Requirement:
Read the entries below and pull out each line with the string "computer".

Stored items from a collection
════════
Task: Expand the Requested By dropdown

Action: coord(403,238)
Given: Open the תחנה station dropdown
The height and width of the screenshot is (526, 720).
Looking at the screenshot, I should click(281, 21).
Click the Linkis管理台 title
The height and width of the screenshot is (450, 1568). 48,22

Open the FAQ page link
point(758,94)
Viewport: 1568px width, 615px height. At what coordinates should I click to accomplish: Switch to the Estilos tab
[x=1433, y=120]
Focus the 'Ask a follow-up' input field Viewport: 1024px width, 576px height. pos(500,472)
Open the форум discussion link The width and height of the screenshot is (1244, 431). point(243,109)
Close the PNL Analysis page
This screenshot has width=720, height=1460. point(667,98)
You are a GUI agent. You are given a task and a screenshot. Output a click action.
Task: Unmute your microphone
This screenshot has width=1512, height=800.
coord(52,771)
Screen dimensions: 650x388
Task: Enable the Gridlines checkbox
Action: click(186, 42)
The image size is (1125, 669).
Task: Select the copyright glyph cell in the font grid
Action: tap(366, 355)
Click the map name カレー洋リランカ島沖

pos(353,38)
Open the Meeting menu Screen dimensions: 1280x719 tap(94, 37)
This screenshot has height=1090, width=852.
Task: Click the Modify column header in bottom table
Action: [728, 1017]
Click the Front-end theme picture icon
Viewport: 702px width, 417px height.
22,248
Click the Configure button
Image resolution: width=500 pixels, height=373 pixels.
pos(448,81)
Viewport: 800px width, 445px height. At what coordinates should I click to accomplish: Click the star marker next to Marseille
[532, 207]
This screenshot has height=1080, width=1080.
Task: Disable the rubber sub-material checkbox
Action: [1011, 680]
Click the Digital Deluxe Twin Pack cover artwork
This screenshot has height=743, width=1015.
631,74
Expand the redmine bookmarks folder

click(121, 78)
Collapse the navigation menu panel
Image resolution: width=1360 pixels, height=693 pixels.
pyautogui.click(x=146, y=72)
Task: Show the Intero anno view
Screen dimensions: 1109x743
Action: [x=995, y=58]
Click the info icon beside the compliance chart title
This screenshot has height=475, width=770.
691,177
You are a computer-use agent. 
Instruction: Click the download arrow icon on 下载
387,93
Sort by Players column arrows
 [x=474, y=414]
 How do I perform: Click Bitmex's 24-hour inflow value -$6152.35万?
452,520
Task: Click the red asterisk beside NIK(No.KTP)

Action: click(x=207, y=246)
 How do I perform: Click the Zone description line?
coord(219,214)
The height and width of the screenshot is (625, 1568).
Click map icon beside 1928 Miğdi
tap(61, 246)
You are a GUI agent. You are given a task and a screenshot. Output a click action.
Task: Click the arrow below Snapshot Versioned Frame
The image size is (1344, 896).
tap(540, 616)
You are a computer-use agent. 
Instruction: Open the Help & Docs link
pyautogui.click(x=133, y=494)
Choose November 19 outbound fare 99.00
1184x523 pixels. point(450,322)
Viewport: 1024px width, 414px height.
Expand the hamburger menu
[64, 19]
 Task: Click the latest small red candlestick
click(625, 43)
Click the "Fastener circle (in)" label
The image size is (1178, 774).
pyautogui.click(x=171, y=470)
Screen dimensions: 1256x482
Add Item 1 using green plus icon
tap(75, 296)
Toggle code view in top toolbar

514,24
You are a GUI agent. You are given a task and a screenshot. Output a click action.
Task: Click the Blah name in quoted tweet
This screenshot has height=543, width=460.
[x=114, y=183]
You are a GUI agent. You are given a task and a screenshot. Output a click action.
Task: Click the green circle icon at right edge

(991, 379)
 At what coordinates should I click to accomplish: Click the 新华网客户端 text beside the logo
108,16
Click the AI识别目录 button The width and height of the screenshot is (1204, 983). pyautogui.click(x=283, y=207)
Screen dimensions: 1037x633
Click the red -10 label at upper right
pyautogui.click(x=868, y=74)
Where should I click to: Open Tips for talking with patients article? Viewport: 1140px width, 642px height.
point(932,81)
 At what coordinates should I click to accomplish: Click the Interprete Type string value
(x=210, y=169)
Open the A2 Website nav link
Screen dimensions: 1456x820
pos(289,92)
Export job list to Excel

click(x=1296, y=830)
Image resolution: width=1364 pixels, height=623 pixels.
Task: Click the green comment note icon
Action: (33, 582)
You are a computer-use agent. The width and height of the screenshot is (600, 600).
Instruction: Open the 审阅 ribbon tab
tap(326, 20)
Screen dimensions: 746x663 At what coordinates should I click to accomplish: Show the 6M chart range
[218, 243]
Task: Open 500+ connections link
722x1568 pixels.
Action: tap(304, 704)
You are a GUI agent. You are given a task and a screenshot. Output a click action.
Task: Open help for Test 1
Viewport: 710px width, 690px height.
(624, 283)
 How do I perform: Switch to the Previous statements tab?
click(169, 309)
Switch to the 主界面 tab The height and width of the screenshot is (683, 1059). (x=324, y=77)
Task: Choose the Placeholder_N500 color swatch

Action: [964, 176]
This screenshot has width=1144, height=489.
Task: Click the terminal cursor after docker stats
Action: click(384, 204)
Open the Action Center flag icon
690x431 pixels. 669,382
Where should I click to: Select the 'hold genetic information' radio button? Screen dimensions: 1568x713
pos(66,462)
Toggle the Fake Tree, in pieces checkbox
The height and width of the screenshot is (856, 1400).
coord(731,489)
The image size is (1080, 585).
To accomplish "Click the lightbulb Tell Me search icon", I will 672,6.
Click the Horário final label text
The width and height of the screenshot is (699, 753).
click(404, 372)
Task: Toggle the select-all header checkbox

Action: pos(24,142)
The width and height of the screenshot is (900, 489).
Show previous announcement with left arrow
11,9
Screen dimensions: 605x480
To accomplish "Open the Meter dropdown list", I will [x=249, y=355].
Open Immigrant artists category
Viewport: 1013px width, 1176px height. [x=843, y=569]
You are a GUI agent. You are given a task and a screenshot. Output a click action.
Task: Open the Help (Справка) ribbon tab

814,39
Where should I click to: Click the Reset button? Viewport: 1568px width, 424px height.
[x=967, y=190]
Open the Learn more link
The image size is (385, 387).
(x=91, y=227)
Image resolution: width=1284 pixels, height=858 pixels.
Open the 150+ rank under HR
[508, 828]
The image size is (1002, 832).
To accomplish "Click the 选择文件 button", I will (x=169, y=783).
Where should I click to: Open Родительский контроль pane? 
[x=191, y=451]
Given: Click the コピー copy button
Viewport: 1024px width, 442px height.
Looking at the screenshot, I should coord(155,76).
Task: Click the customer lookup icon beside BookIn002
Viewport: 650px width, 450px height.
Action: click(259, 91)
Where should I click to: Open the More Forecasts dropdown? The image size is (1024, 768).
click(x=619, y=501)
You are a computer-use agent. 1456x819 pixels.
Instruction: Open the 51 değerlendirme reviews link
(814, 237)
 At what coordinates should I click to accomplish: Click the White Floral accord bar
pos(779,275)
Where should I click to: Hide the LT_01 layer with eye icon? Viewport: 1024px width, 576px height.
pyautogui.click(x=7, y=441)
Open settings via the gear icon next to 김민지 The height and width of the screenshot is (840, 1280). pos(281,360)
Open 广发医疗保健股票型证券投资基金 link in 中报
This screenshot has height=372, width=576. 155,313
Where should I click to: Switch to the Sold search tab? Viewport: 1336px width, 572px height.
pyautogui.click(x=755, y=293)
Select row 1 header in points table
════════
Output for this task:
You are a computer-use agent. 
You are a computer-use agent. 
You are a computer-use agent. The width and height of the screenshot is (600, 600).
You are a computer-use agent. 1456x819 pixels.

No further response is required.